Unterstützungsleistung der Handwerksorganisation
Qualität ist dem Handwerk nicht nur bei seinen Produkten und Dienstleistungen, sondern als beschäftigungsintensiver Wirtschaftsbereich insbesondere auch bei der Ausbildung seines Fachkräftenachwuchses wichtig.
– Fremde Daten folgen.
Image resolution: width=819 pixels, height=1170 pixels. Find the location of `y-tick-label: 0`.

Handwerkskammern und Zentralfachverbände des Handwerks halten zur Unterstützung einer hohen Ausbildungsqualität in den Handwerksbetrieben beispielsweise folgende Angebote vor:
- Bereitstellung von Materialien, Leitfäden und Handreichungen zur Gewinnung und Bindung von Auszubildenden,
- Eine aufsuchende Betriebsberatung und Initiativen zur Qualitätssicherung - insbesondere der „prima Ausbildungsqualität (primAQ)“ der Zentralstelle für Weiterbildung im Handwerk und der Handwerkskammer Hannover,
- Weiterbildungsangebote/Workshops für Ausbilderinnen und Ausbilder, Ausbilderfrühstücke und -stammtische sowie Schulungen von ausbildenden Gesellinnen und Gesellen zur Kommunikation und Anleitung in der Ausbildung,
- die Unterstützung bei einer Intensivierung der Zusammenarbeit mit Innungen, Lehrlingswarten und Lehrlingswartinnen zu aktuellen Rechts- und Beratungsthemen,
- ein externes Ausbildungsmanagement (EXAM) zur administrativen Entlastung von Ausbildungsbetrieben sowie
- Sprechstunden und Workshops für Auszubildende.
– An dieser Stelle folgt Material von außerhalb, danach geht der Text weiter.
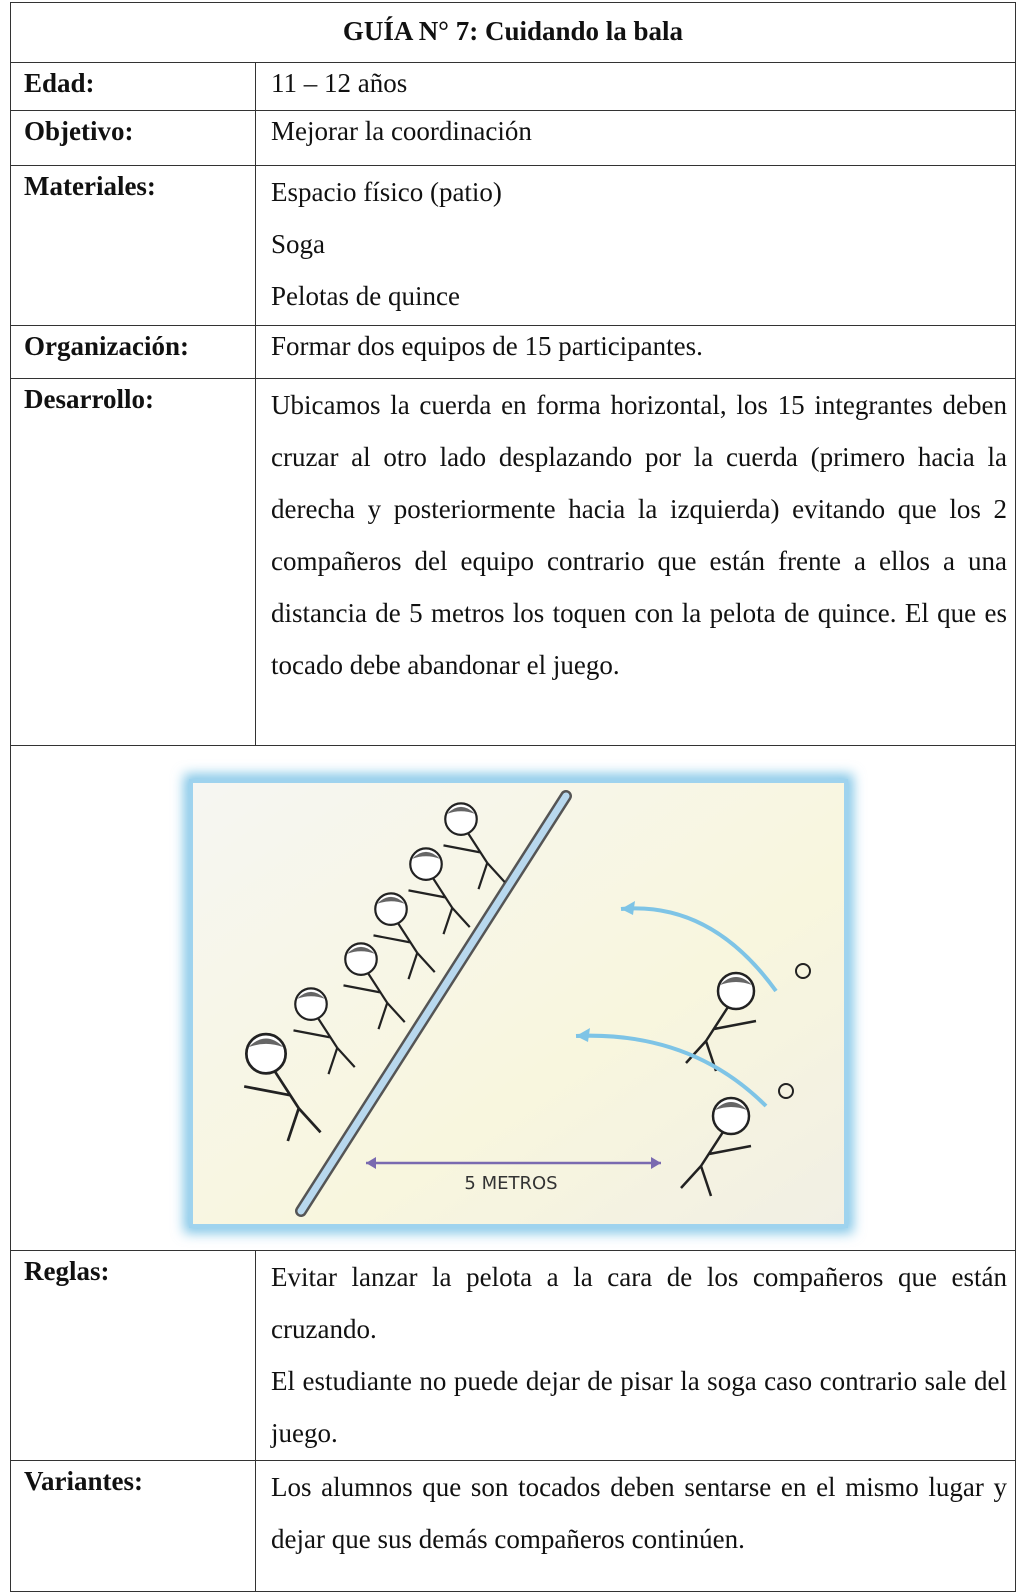 Image resolution: width=1033 pixels, height=1592 pixels. I want to click on table-row: Objetivo: Mejorar la coordinación, so click(513, 138).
Bildungspolitischer Handlungsbedarf
Um eine hohe Ausbildungsqualität zu gewährleisten und den Ausbildungserfolg sicherzustellen, auch bei steigenden Anforderungen, braucht es über das Engagement der Ausbildungsbetriebe und der Handwerksorganisation hinaus weitere bildungspolitische Unterstützungsleistungen durch die Bundesregierung:
- Die ausbildungsvorbereitenden und ausbildungsbegleitenden Instrumente Einstiegsqualifizierung und Assistierte Ausbildung flexibel (AsAflex) sind flächendeckend anzubieten, verstärkt zu bewerben und anzuwenden.
- Das erfolgreiche ehrenamtliche Mentorenprogramms VerA zur Verhinderung von Ausbildungsabbrüchen ist über die aktuelle Förderperiode hinaus zu verstetigen.
- Die Ausbildungsberatung ist durch die Gestaltung und Förderung von Fortbildungsprogrammen zu stärken.
- Durch die Einführung von Ausbildungsqualitätsberaterinnen und Ausbildungsberatern ist die proaktive Beratung von Kleinst- und Kleinausbildungsbetrieben zu unterstützen.
- Zur Unterstützung des Prüfungserfolgs sind Prüfungsvorbereitungskurse zu fördern.